= DIRECTIONS =
Each record below is to be copied exactly; the pictures are to be omitted.

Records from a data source
◆ ◆ ◆ ◆ ◆

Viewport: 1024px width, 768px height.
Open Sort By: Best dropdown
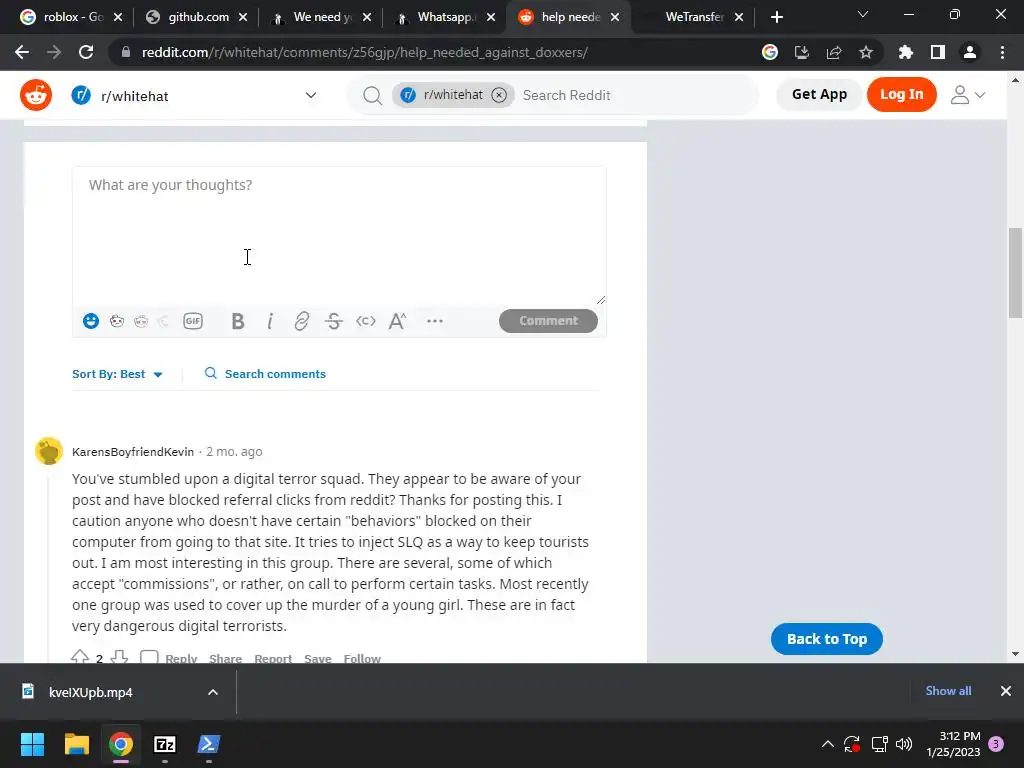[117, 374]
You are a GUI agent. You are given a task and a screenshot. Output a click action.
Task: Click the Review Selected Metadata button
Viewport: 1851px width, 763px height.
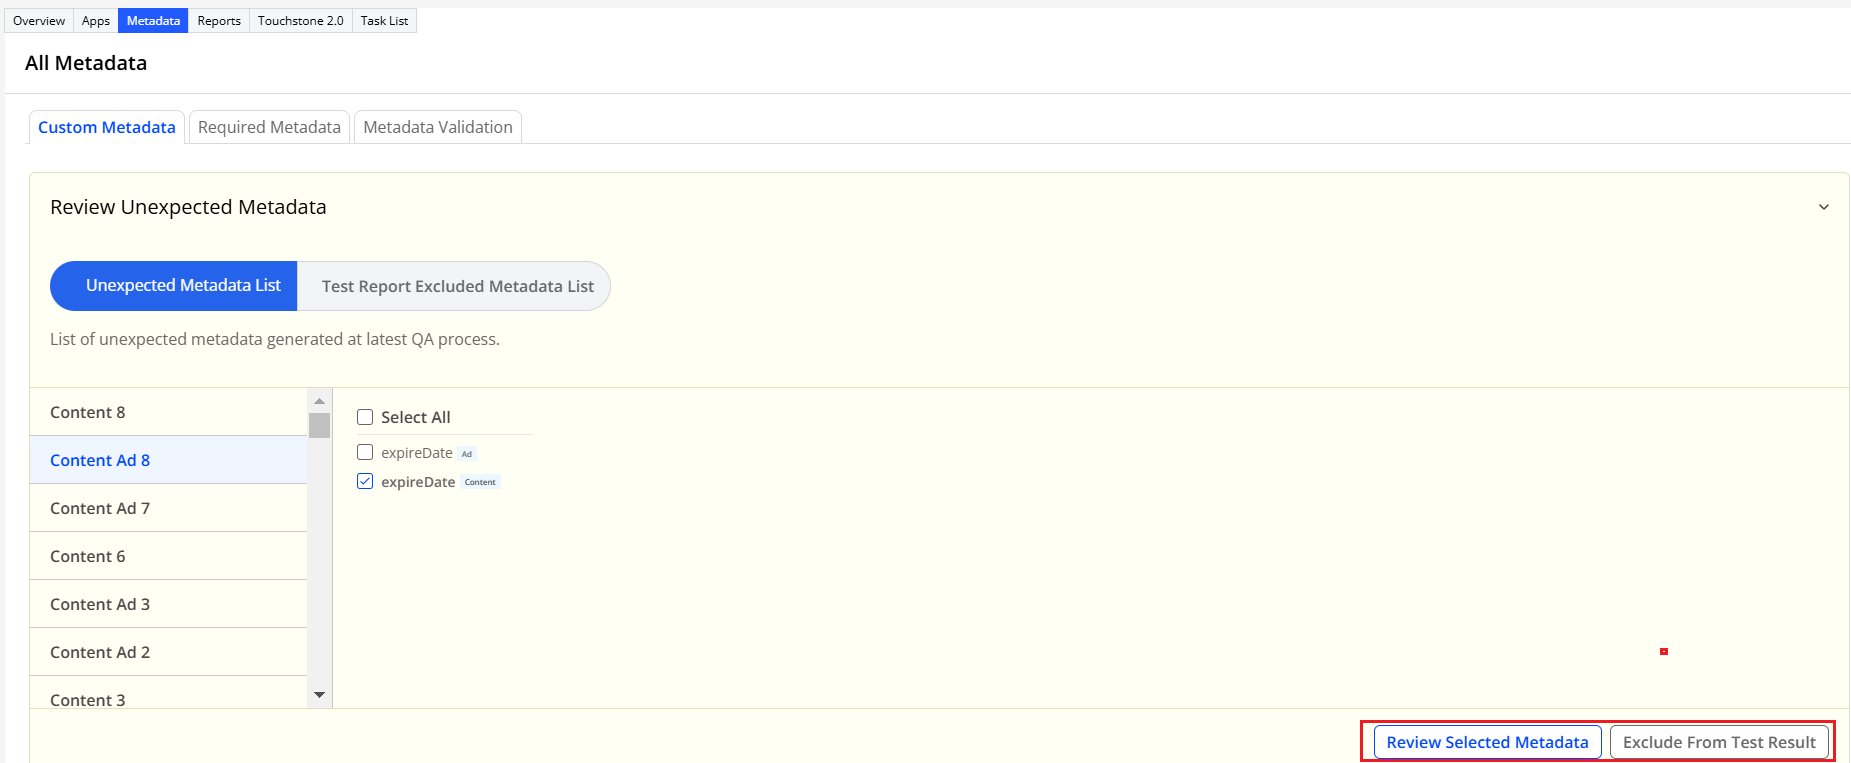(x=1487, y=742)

◆ ◆ ◆ ◆ ◆

= ANSWER SPACE =
Viewport: 1024px width, 768px height.
Open Sort By: Best dropdown
[117, 374]
You are a GUI agent. You are given a task and a screenshot. Output a click action.
Task: Click the Review Selected Metadata button
Viewport: 1851px width, 763px height.
(x=1487, y=742)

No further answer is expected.